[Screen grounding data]
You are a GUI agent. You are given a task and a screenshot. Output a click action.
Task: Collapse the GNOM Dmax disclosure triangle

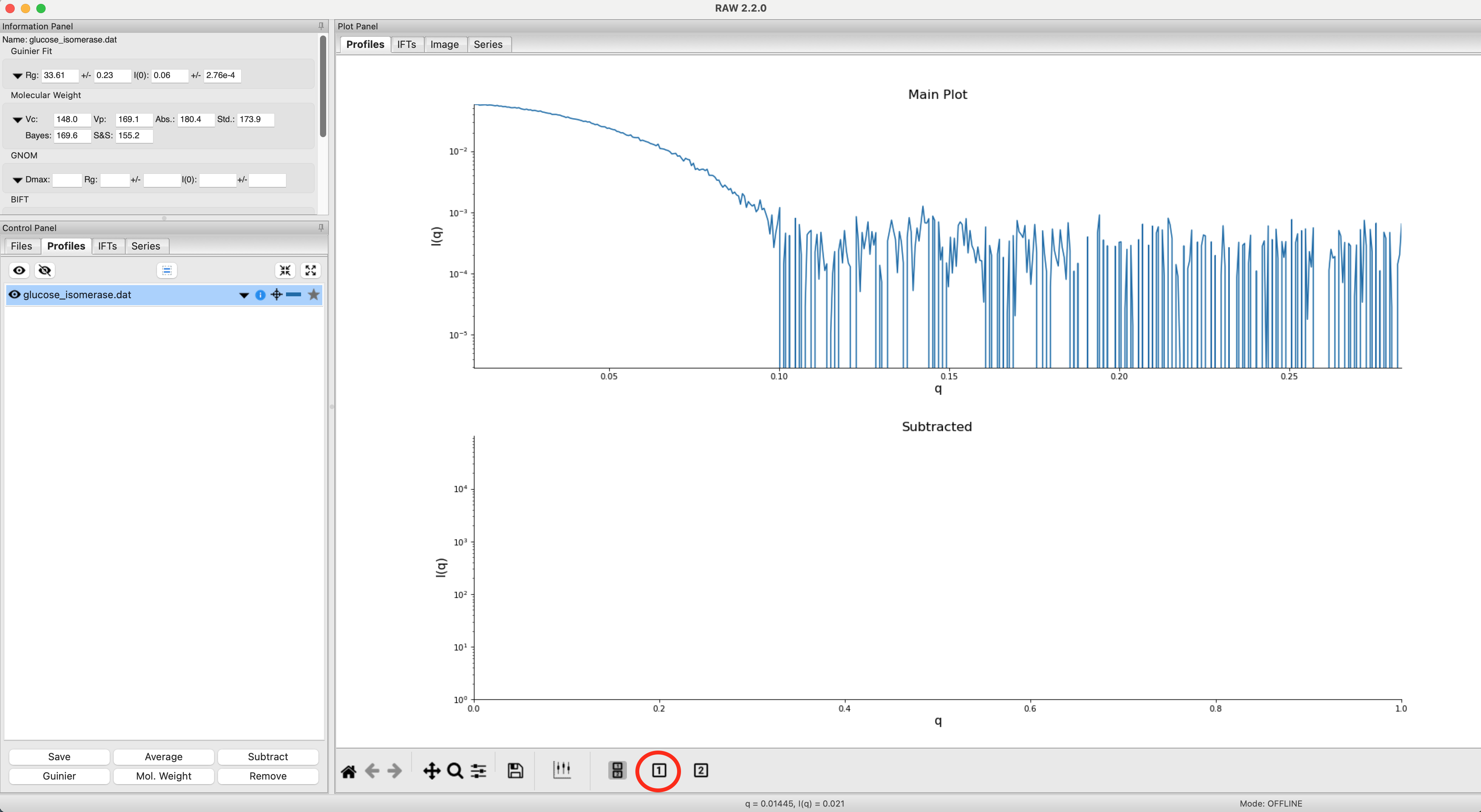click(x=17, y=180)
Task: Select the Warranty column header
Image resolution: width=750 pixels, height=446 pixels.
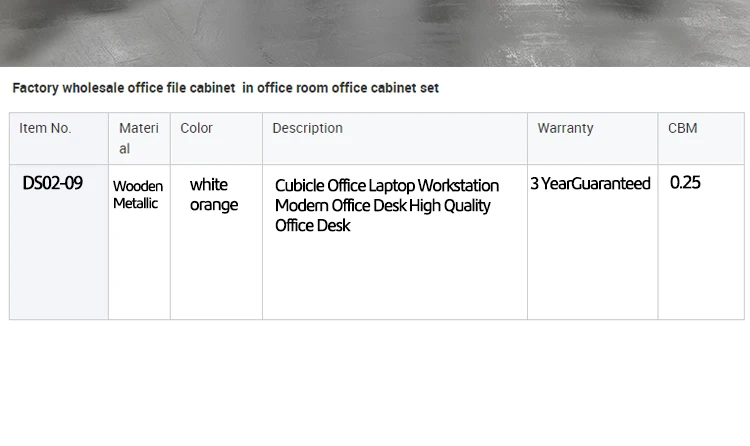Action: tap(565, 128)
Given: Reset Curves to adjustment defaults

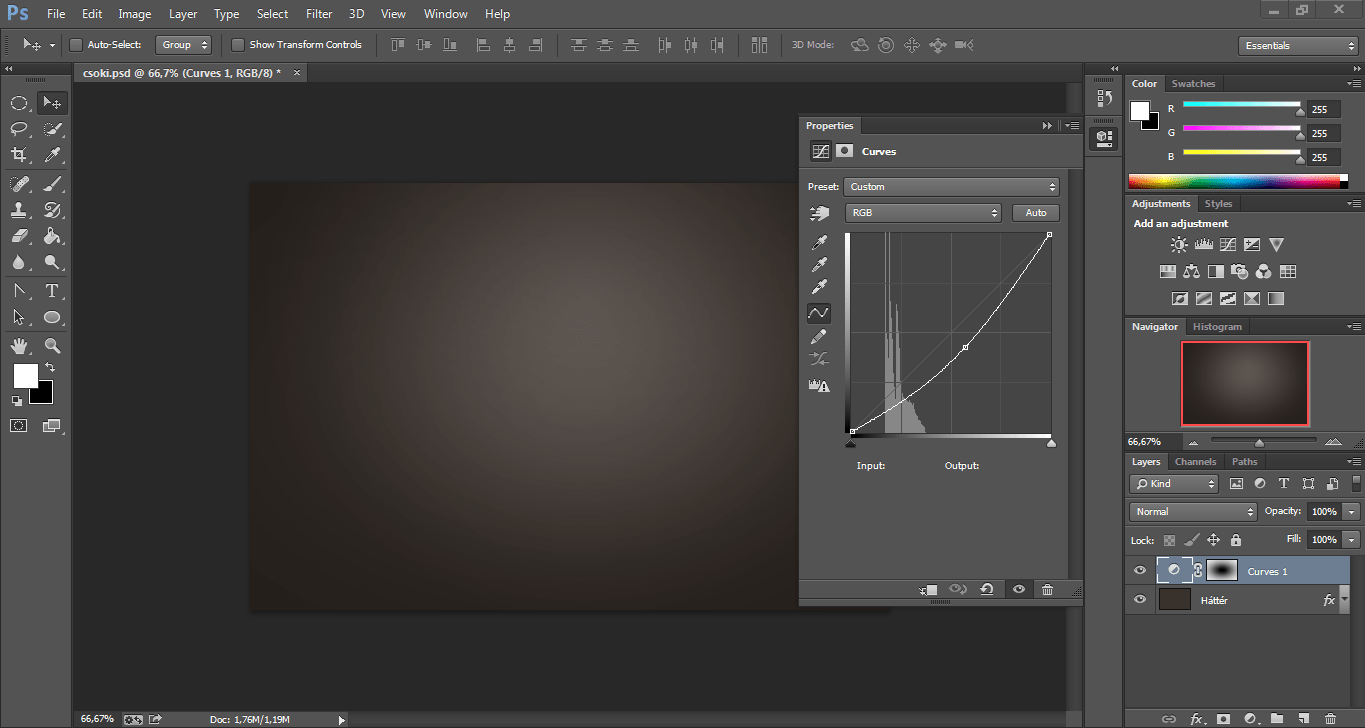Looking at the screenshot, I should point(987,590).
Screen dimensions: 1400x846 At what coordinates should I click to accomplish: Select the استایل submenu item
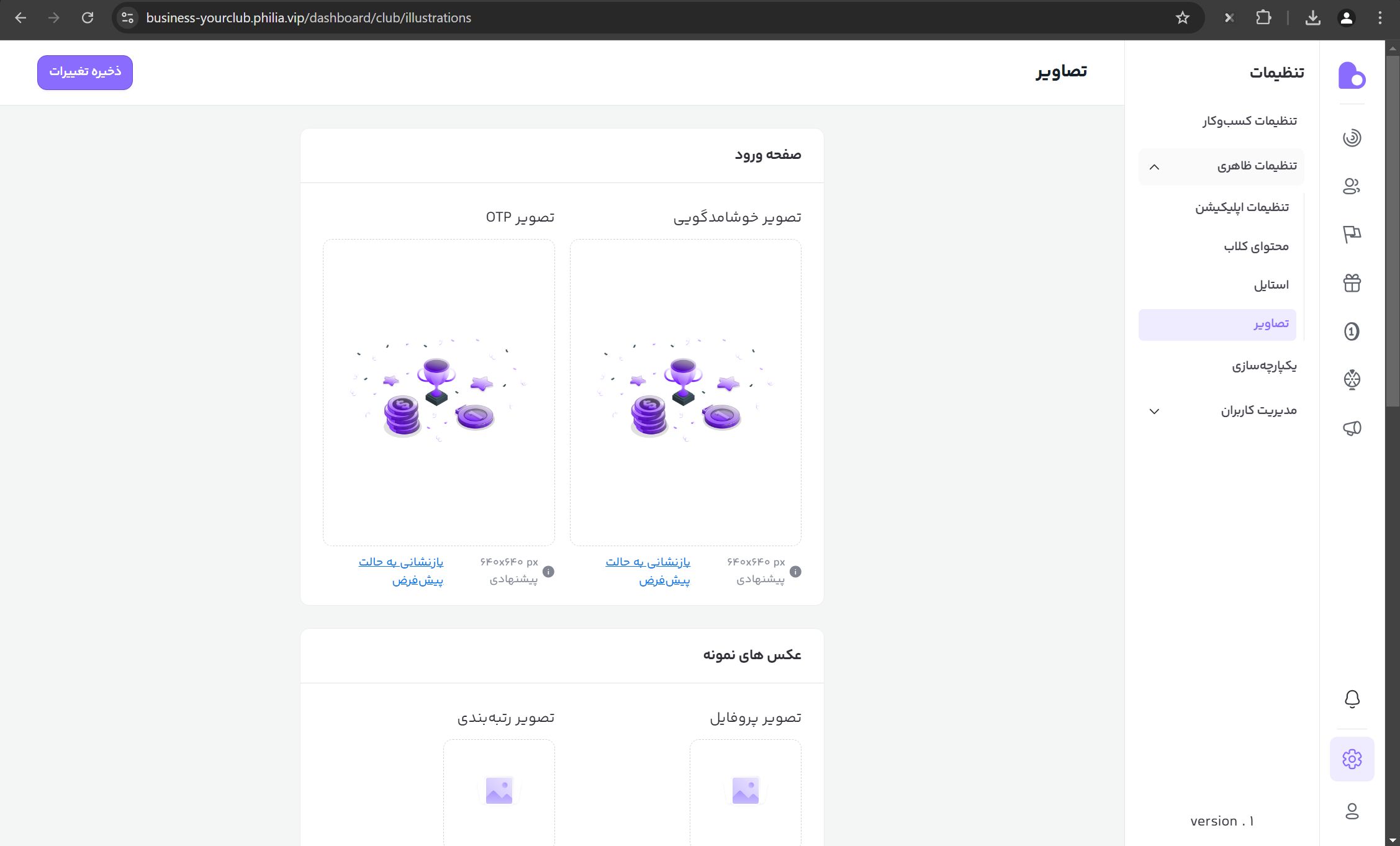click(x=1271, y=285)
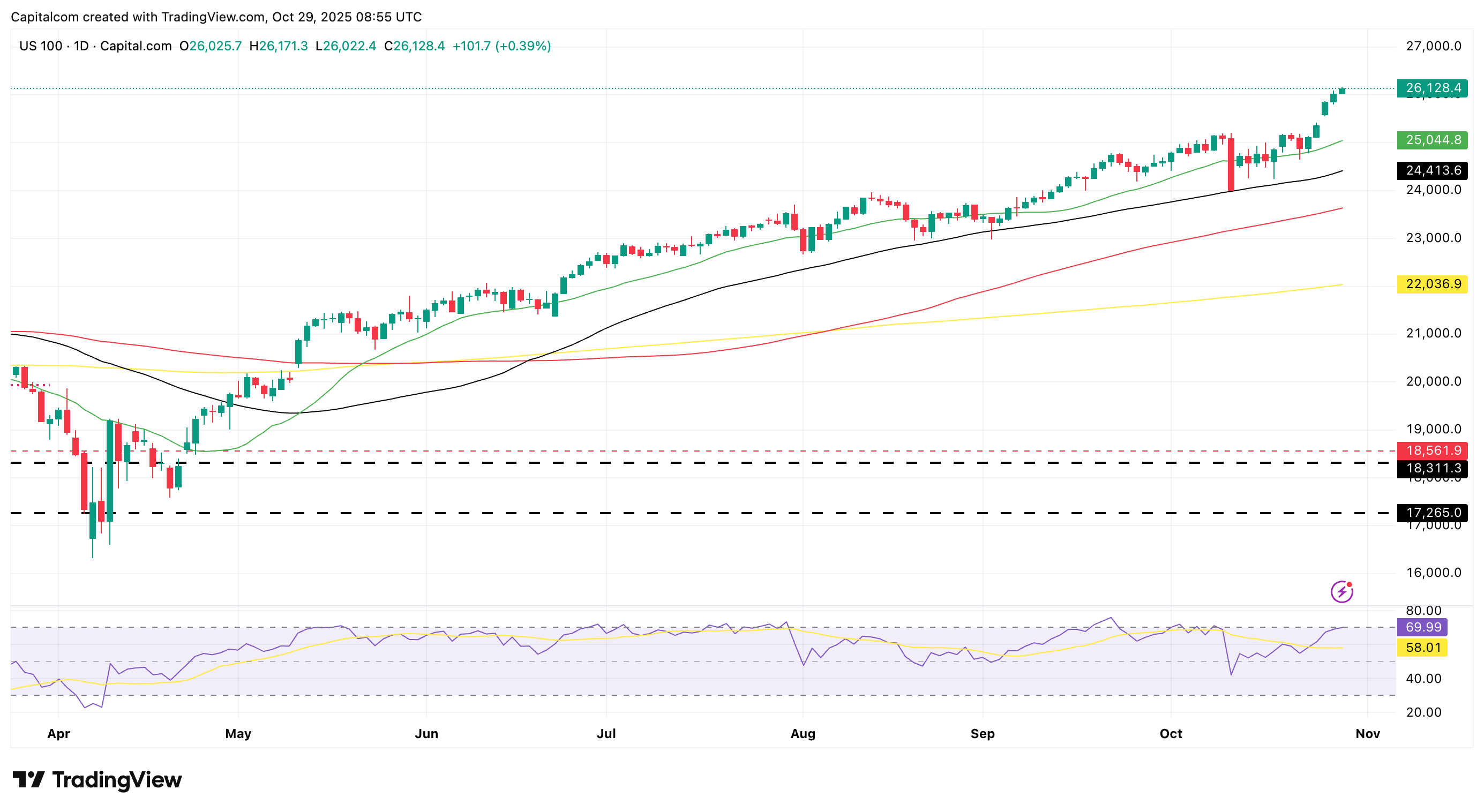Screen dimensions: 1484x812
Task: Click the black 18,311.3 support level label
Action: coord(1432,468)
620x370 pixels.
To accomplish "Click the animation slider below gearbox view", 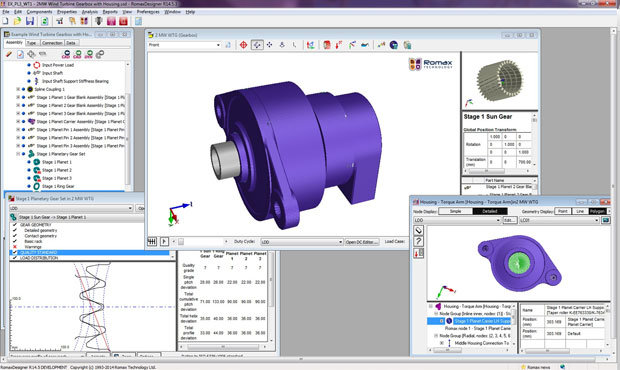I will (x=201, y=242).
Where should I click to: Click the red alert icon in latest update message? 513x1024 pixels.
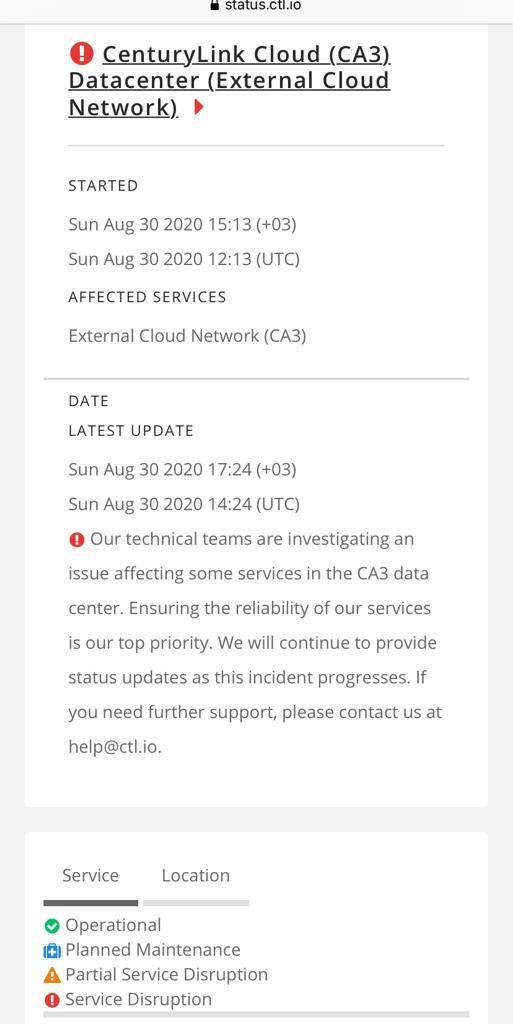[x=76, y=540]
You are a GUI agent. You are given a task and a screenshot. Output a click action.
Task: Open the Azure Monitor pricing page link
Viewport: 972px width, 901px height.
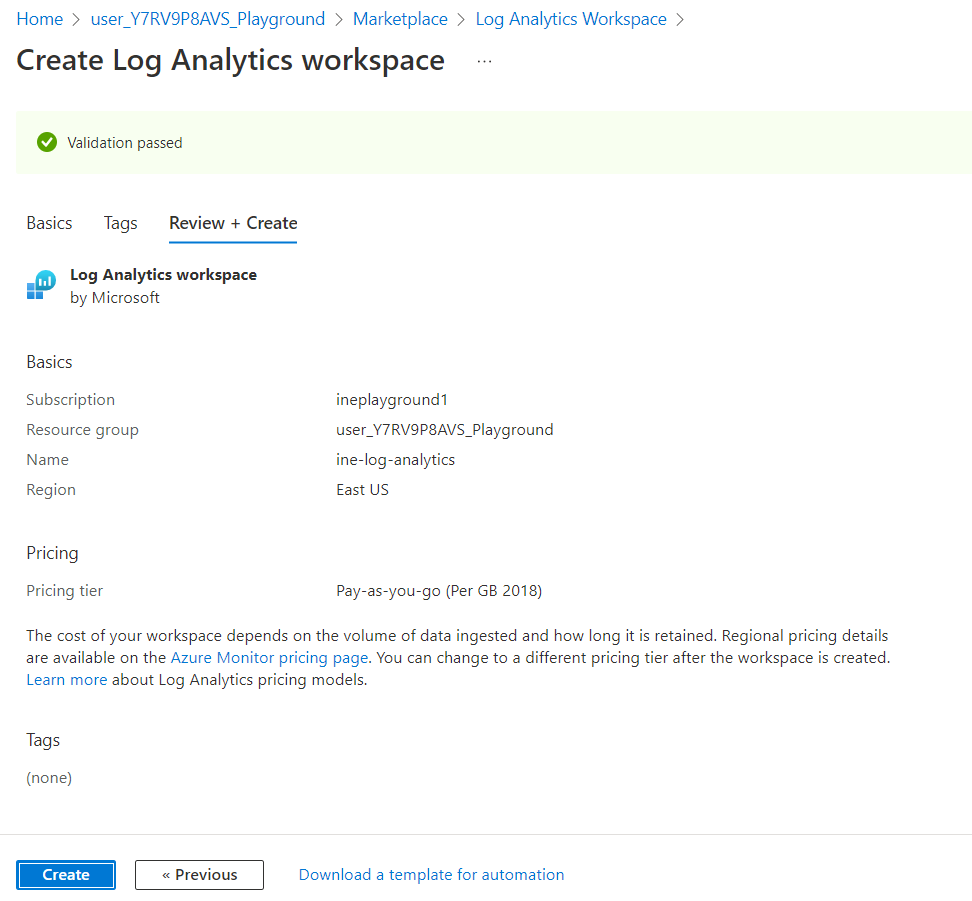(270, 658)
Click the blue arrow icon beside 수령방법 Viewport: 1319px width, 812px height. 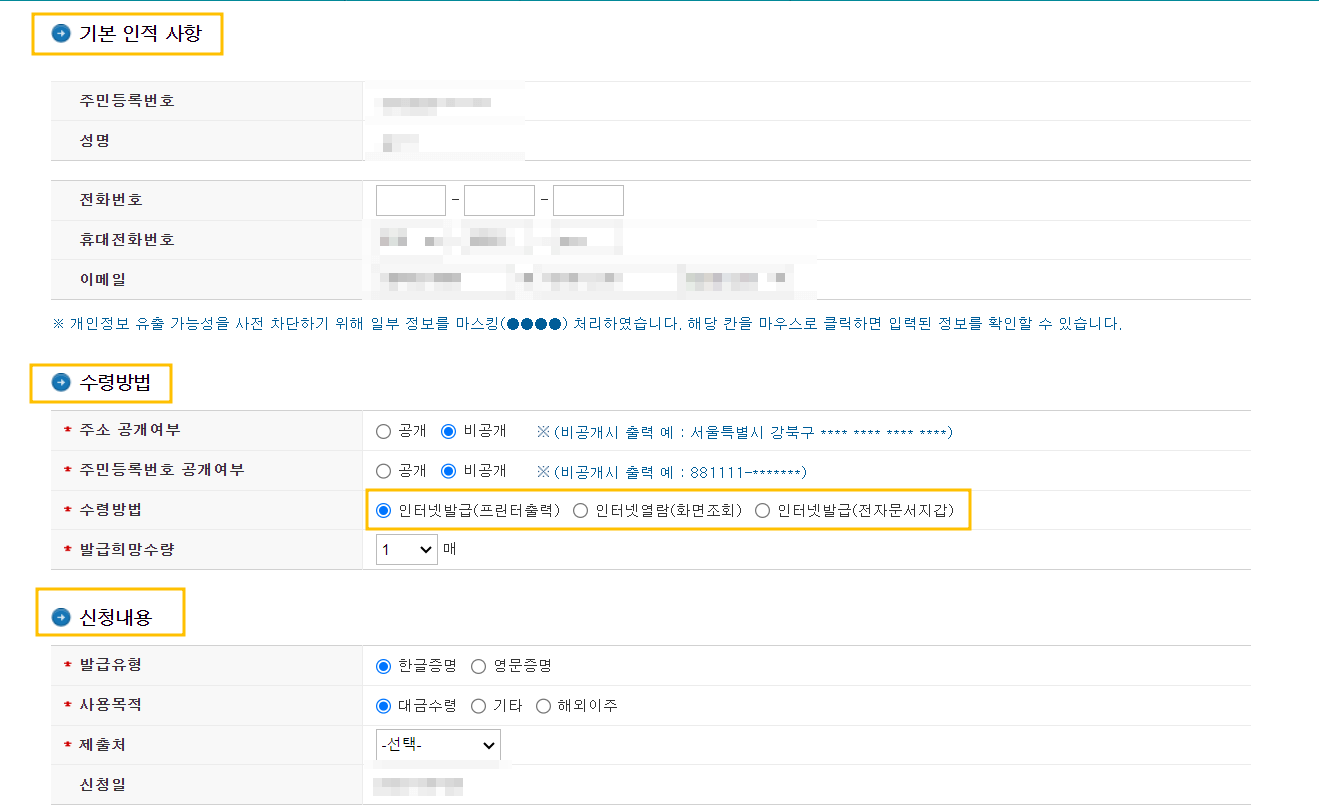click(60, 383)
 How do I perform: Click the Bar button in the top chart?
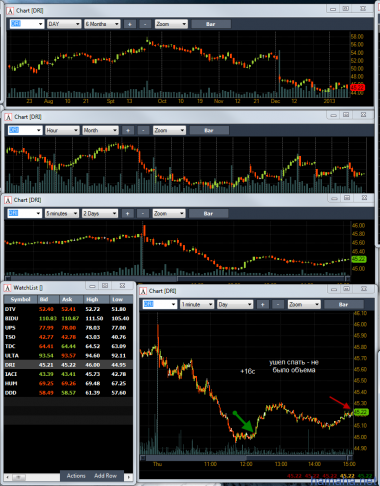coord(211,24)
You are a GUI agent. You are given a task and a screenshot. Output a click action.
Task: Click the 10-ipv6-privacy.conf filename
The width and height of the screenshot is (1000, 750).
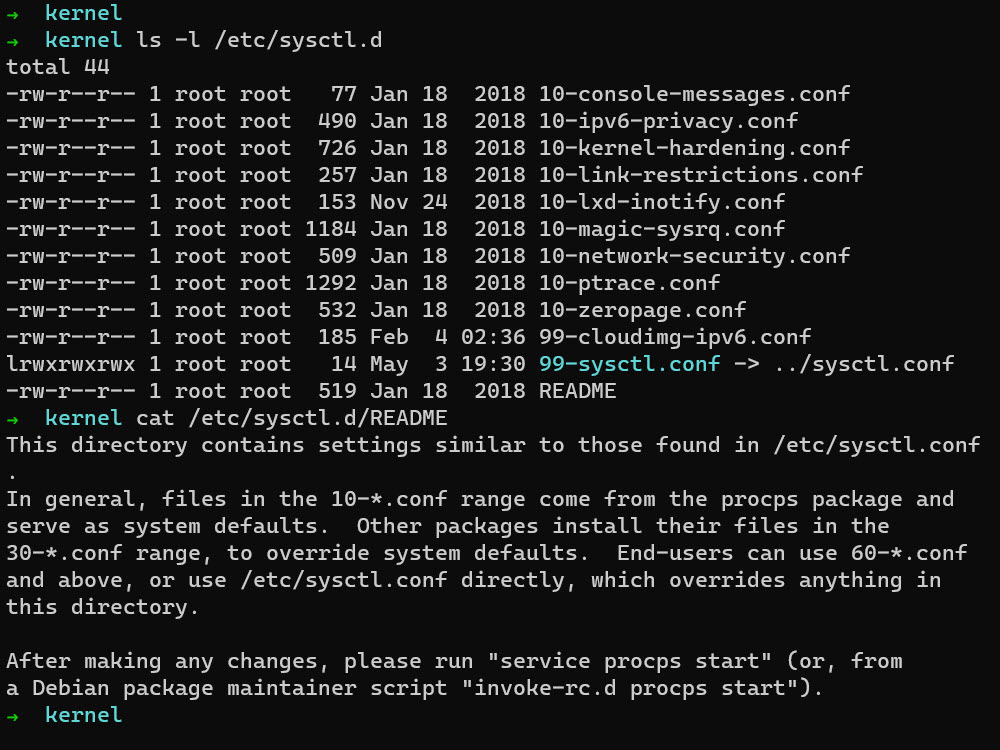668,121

● Set task
Rewrite the data from the line with "Task: Select the Warranty column header" up to and including the line with "Looking at the", putting "Levels" in place of "Curves" and keeping everything else unchanged. Leave the pictures out of your answer.

● Exercise solution
Task: Select the Warranty column header
Image resolution: width=750 pixels, height=446 pixels.
Action: tap(565, 128)
Given: Reset Levels to adjustment defaults

Looking at the screenshot, I should point(987,590).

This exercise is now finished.